* [What you need to do]: Repeat the span of the entries below that starts at the line with "This screenshot has" and ends at the line with "Image resolution: width=671", nothing more. Skip the pictures.

(Collected data entries)
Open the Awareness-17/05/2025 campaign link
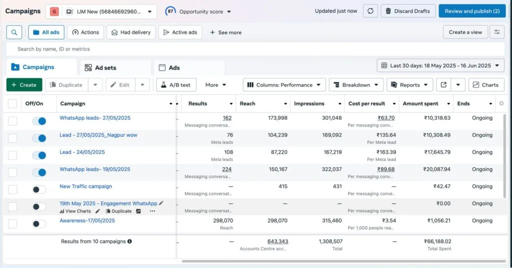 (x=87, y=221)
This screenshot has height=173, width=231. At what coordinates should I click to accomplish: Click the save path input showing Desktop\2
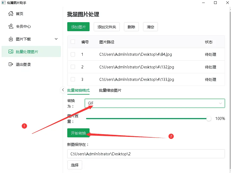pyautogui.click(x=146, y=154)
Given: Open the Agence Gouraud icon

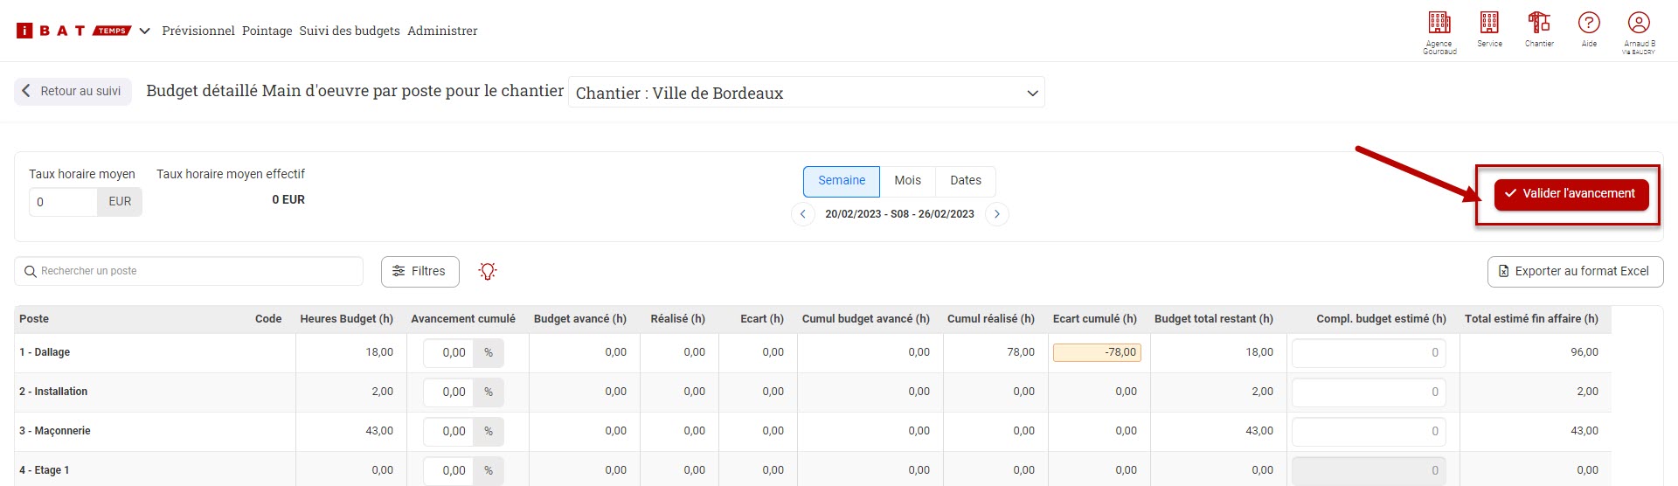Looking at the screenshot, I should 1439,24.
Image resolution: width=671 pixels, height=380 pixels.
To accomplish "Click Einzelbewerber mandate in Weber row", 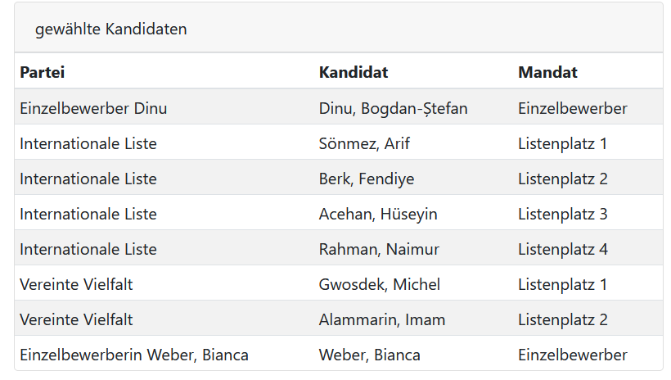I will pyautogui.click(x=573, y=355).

* [Written reply]:
This screenshot has height=173, width=231. At what coordinates should I click to accomplish: Click the save path input showing Desktop\2
pyautogui.click(x=146, y=154)
Given: Open the Agence Gouraud icon

Looking at the screenshot, I should 1439,24.
Image resolution: width=671 pixels, height=380 pixels.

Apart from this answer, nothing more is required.